Das öffnet drastischen Kürzungsvorschlägen Tür und Tor und heizt unter den Gemeinden und Kantonen einen Wettbewerb nach unten an. Zwar bestehen Richtlinien der Schweizerischen Konferenz für Sozialhilfe (SKOS), an die sich die meisten Kantone halten. Aber wie diverse Vorstösse zu einer Reduktion der Grundbedarfsleistungen zeigen, besteht keine Garantie, dass nicht plötzlich eine Abwärtsspirale in Gang gesetzt wird – obschon der Grundbedarf in den vergangenen 20 Jahren bereits mehrfach gesenkt wurde. Die Angriffe auf die Sozialhilfe sind durchdrungen von der Idee, dass sich Arbeit wieder lohnen müsse, statt dass Betroffene dazu verführt würden, auf Kosten des Staates zu leben. Das verkennt nicht nur die Realitäten auf dem Arbeitsmarkt, der gerade Niedrigqualifizierten den Wiedereinstieg oft verunmöglicht, sondern ignoriert auch die Tatsache, dass ein Drittel aller Sozialhilfebeziehenden Kinder sind. Rund ein Viertel aller Sozialhilfebeziehenden sind zudem Working Poor: Menschen, die einen Job haben, aber zu wenig verdienen, um davon leben können.

Neue Armutsrisiken auffangen

Es gilt diesen Entwicklungen Einhalt zu gebieten und stattdessen das System der sozialen Sicherheit so auszugestalten, dass neue Armutsrisiken, die mit dem Wandel der Gesellschaft und der Wirtschaft zu tun haben, adäquat aufgefangen werden. Zu diesen Risiken gehören nicht nur prekäre Arbeitsbedingungen, sondern auch Armut als Folge von Scheidung oder das Risiko, alleinerziehend zu sein. Caritas Schweiz fordert eine gesamtschweizerische Strategie zur Armutsbekämpfung, die von Bund, Kantonen, Gemeinden und der Wirtschaft mitgetragen wird und in der die Sozialhilfe eine zentrale Rolle spielt. Dass die Zahl der Armutsbetroffenen in der Schweiz gegenüber dem Vorjahr um zehn Prozent zugenommen hat, ist ein Armutszeugnis und zeigt, wie dringlich eine Sozialhilfe ist, die sich an Solidarität orientiert statt Armutsbetroffene der Willkür aussetzt.

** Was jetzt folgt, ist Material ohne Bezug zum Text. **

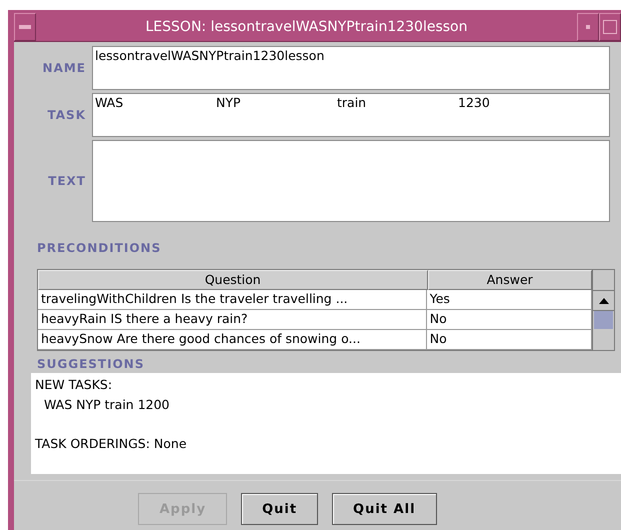  Describe the element at coordinates (100, 248) in the screenshot. I see `section-heading: PRECONDITIONS` at that location. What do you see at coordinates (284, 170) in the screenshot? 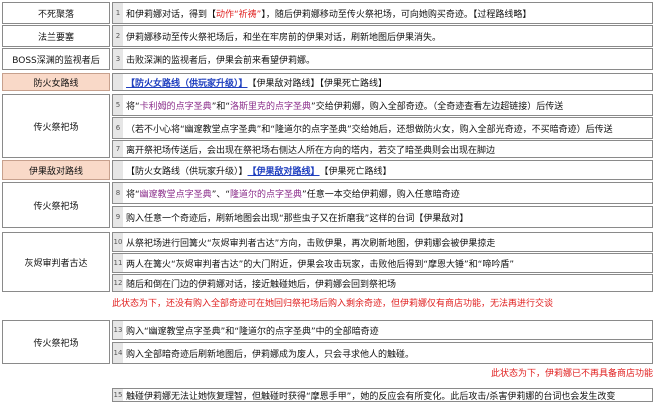
I see `link-yi-li-di-dui: 【伊果敌对路线】` at bounding box center [284, 170].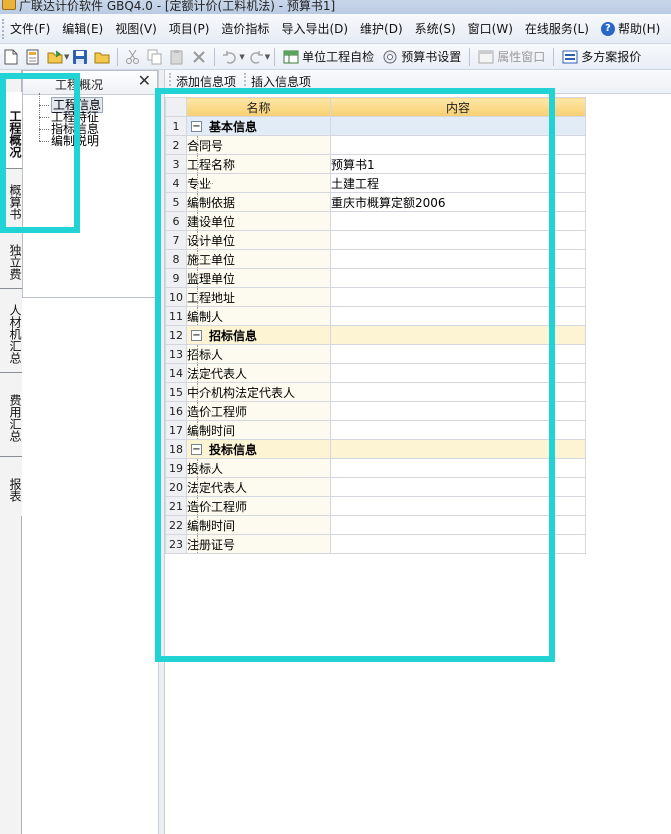 This screenshot has width=671, height=834. I want to click on open-button, so click(55, 57).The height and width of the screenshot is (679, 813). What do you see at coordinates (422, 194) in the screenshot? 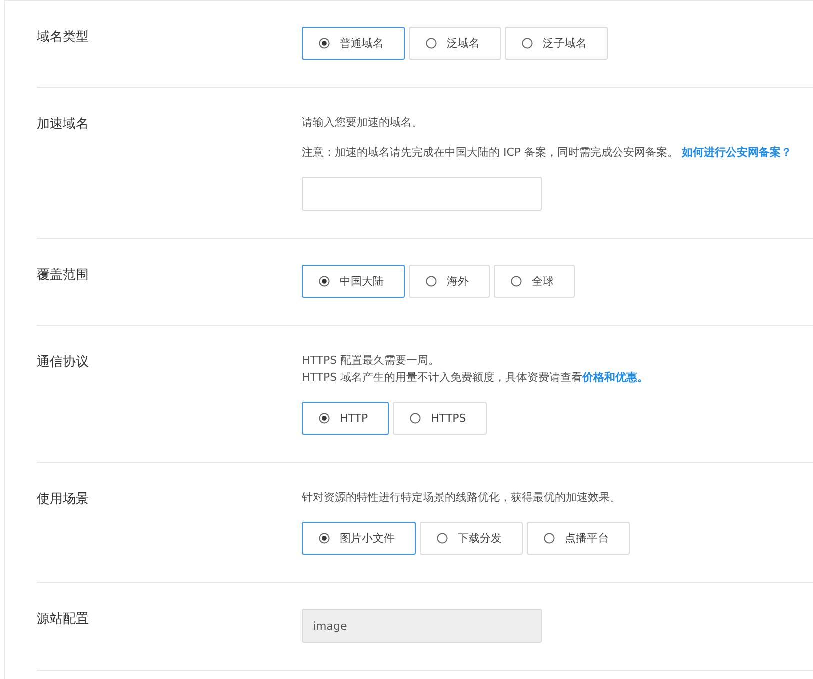
I see `input-field` at bounding box center [422, 194].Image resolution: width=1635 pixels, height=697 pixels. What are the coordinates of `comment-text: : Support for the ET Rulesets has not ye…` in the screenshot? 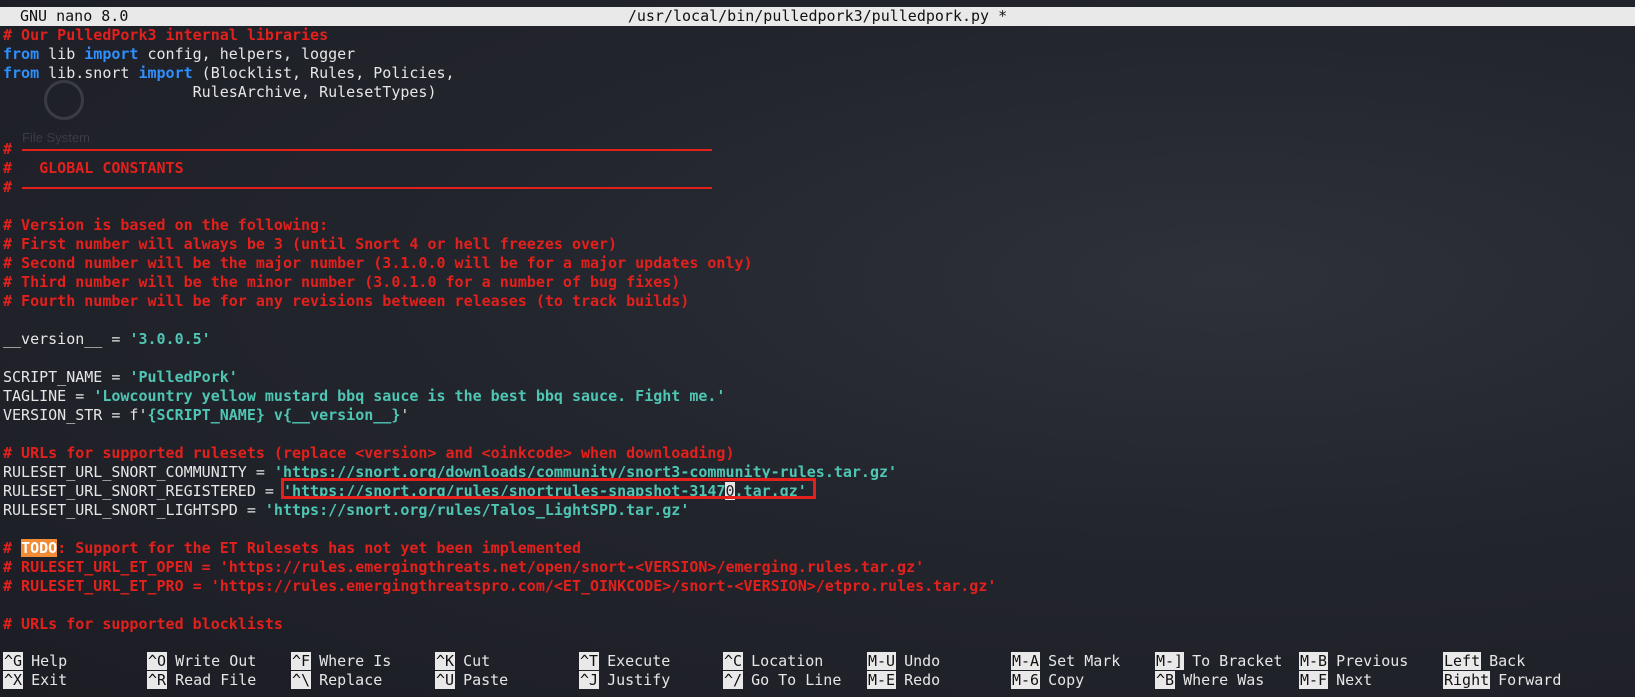 It's located at (319, 548).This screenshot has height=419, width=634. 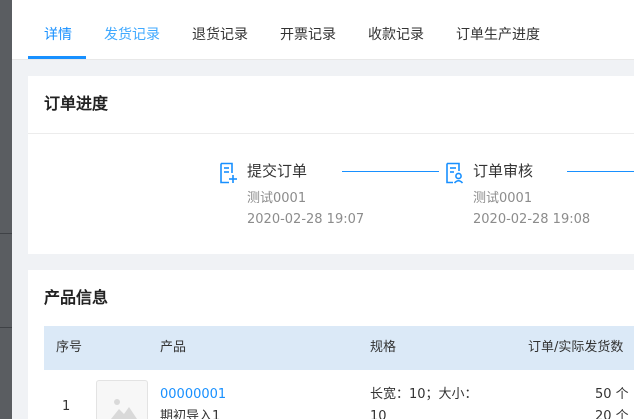 What do you see at coordinates (384, 348) in the screenshot?
I see `column-header-spec: 规格` at bounding box center [384, 348].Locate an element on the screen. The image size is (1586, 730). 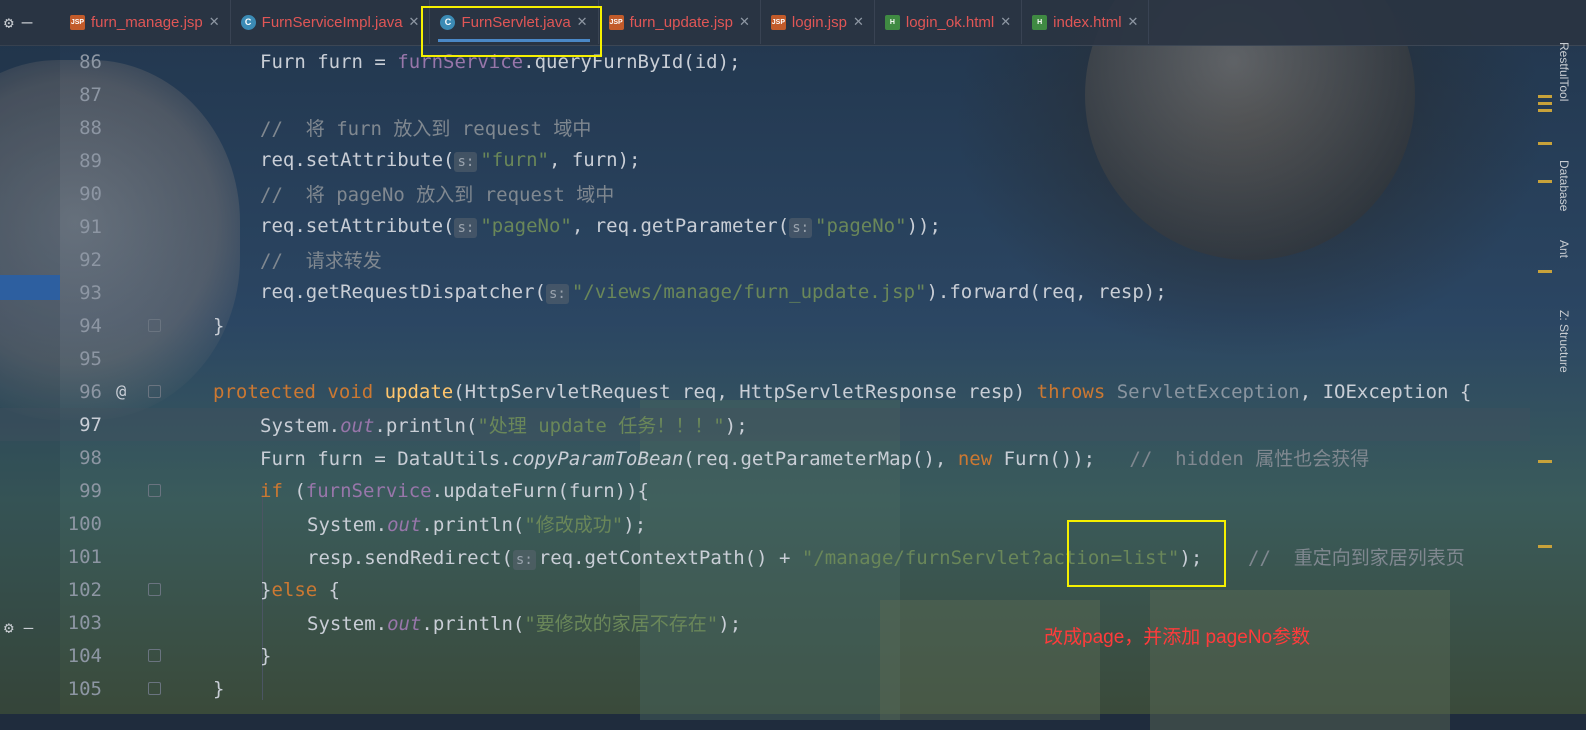
line-number: 105 is located at coordinates (84, 688).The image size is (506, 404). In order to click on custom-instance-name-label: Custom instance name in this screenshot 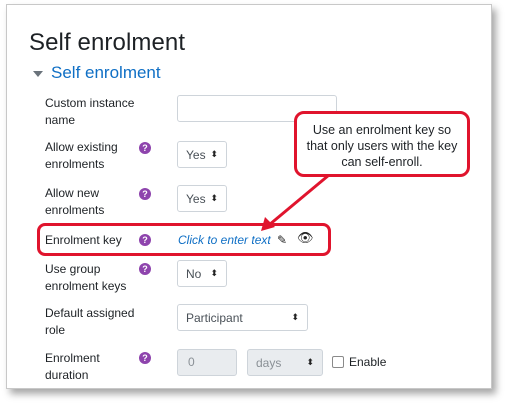, I will do `click(90, 112)`.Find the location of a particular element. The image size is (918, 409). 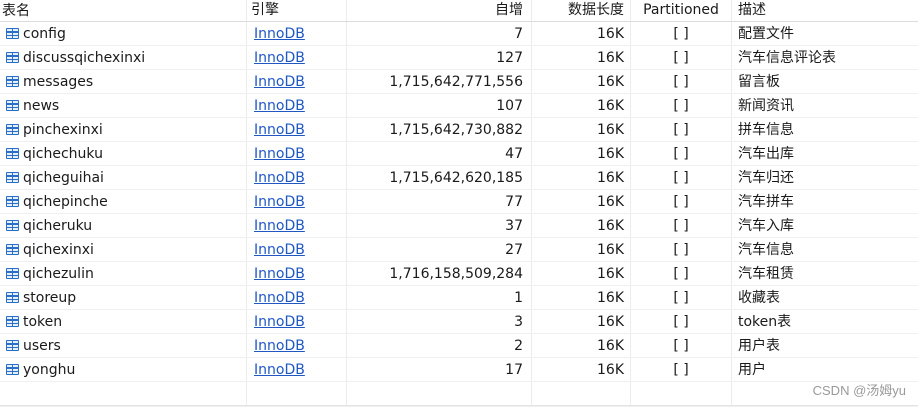

table-row: qichexinxi InnoDB 27 16K[ ] 汽车信息 is located at coordinates (459, 250).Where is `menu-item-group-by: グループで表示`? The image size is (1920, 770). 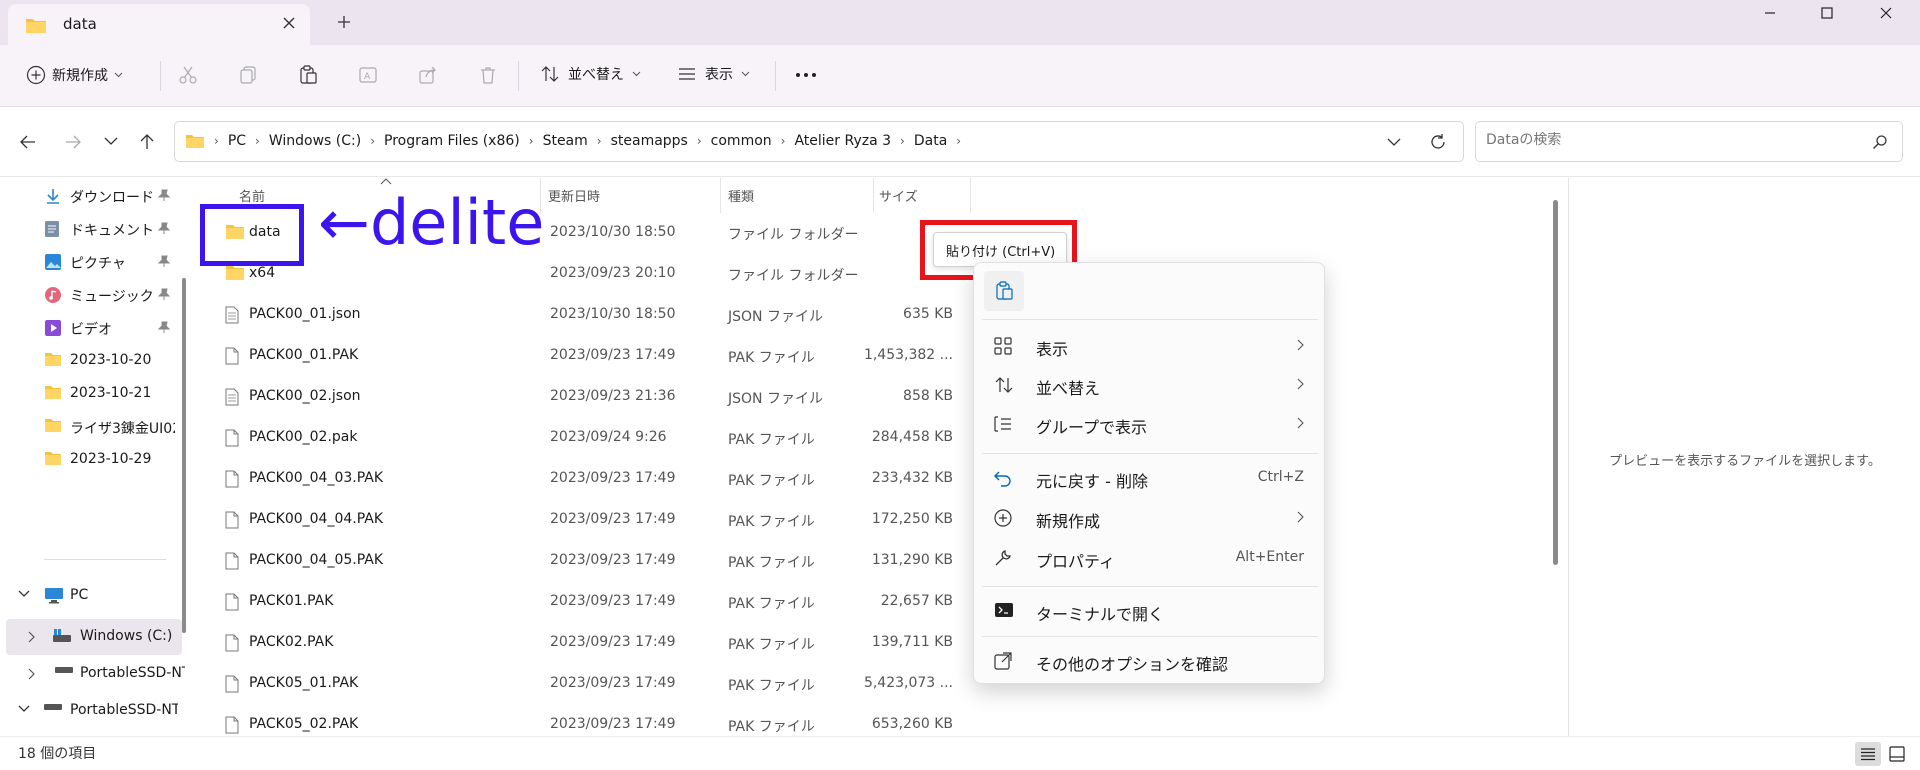
menu-item-group-by: グループで表示 is located at coordinates (1150, 424).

Der soeben erschienene Sozialalmanach von Caritas Schweiz diskutiert deshalb nicht nur mögliche Reformvorschläge und eine bessere Verankerung der Sozialhilfe im System der sozialen Sicherheit. Der Sammelband hat auch zum Ziel, das Bewusstsein dafür zu schärfen, wie stark die Sicht auf das Instrument der Sozialhilfe durchdrungen ist von der Ideologie, das Individuum selbst für das Scheitern verantwortlich zu machen und strukturelle Faktoren wie Herkunft, Vermögensverhältnisse oder soziales Kapital auszublenden. Der rechtspopulistische Diskurs über die Sozialhilfe, der mit Begrifflichkeiten operiert wie «Sozialschmarotzer» oder «soziale Hängematte», hat massgeblichen Anteil daran, dass Armutsbetroffene in der reichen Schweiz immer stärker unter Druck geraten.